Slowly he climbed the steps to the scaffold. His King stood waiting for him and as the magistrate read the sentence of the court he moved to stand before Aragorn and when the words were done, Boromir knelt in the sand to kiss his hands folded over the pommel of Anduril. The scent of the roses drifted up to Boromir. When Aragorn stepped back and the drumroll began, he raised his eyes once more to gaze on the face of the man he loved, to take strength from him and to give it back.
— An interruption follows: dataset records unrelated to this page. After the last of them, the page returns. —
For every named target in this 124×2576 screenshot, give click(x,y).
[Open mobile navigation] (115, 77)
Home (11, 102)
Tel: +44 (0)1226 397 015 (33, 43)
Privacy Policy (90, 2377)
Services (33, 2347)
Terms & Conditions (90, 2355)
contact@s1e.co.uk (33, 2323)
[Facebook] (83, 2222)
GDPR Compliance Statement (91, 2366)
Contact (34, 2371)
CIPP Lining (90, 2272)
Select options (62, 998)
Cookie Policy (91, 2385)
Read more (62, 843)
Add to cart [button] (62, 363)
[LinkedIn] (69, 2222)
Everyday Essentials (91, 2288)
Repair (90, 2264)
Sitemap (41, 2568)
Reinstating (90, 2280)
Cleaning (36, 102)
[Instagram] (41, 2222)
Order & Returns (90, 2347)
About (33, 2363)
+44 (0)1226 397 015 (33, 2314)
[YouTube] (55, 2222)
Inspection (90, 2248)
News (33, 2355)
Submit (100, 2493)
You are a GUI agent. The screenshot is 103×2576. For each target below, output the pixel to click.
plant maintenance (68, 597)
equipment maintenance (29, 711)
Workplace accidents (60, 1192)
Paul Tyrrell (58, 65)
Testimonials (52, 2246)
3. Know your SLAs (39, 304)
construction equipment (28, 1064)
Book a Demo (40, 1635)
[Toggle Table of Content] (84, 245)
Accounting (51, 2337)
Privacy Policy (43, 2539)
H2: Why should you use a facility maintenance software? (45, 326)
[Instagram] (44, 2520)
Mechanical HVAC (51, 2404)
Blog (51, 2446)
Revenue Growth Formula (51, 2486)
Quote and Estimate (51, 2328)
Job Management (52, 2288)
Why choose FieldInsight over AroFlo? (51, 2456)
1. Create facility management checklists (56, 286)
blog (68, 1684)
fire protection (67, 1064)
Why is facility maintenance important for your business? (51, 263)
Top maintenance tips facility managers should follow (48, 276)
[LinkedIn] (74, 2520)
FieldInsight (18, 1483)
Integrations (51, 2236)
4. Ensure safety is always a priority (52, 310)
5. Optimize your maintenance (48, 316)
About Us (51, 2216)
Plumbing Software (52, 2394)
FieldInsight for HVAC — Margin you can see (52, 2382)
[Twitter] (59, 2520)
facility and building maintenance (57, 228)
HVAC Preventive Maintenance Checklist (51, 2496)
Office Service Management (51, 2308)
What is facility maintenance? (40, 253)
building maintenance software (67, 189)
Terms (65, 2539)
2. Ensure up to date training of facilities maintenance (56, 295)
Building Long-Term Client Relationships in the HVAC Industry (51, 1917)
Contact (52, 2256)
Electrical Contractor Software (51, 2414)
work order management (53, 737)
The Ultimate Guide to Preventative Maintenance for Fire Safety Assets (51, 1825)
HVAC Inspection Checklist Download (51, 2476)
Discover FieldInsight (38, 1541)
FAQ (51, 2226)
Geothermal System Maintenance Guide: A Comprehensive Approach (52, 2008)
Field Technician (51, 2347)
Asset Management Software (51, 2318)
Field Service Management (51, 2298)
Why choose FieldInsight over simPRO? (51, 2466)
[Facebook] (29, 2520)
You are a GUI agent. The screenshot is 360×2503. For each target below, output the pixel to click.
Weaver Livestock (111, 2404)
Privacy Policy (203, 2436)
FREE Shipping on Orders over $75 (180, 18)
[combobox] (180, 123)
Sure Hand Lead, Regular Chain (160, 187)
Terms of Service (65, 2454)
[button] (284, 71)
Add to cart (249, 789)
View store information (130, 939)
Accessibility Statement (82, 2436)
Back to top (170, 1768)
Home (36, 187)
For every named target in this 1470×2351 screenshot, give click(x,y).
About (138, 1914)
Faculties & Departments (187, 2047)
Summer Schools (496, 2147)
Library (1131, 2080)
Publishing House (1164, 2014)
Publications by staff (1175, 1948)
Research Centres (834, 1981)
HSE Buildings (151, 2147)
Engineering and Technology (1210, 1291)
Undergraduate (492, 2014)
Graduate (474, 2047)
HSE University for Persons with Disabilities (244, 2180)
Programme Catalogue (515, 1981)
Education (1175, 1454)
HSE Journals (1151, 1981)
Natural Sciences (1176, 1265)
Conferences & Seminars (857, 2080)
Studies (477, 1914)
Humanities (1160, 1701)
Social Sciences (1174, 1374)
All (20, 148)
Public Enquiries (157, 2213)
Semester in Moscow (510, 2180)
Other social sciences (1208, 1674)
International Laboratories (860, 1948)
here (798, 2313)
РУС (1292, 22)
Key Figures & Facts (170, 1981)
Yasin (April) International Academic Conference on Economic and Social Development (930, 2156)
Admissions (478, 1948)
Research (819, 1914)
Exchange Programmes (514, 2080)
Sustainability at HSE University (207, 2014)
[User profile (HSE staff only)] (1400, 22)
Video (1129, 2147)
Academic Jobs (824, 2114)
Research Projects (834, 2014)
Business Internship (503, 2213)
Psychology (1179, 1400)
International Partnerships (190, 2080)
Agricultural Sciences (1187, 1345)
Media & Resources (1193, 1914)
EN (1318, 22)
From their vantage point above the square, Legolas and Gimli could see all. Legolas snatched an arrow from his quiver and fitted it to the bow, but Gimli laid a restraining hand on his arm, saying “Hold, laddie. This is not the way.” Legolas shrugged him off and re-sighted his aim on the kneeling figure.
“I can do this, Gimli. He will die quietly even as the blade swings and then his blood will not be on Aragorn’s hands.”
“It is between those two, meleth-nin,” and Legolas had never heard Gimli use Sindarin before, “There breathes a love strong enough for even this…” and he clasped the elf’s shaking form tightly to him, as below them the drum fell silent and the blade swung true.

When they took up his body from the bloody sand, coffined it and would have turned to carry him, dishonoured, from his city, the King seemed to waken from a daze and stepped forward to command the party.

As the procession re-formed to return to the citadel, Aragorn picked up the roses from where they had fallen and laid them a-top the box. They shone pure and unblemished and when he passed to take his place at the head of the party, leading his man homeward, a faint echo of their perfume overlaid with a soft spiced musk that Aragorn knew for his love, curled around his heart – and he motioned the drum to beat out again.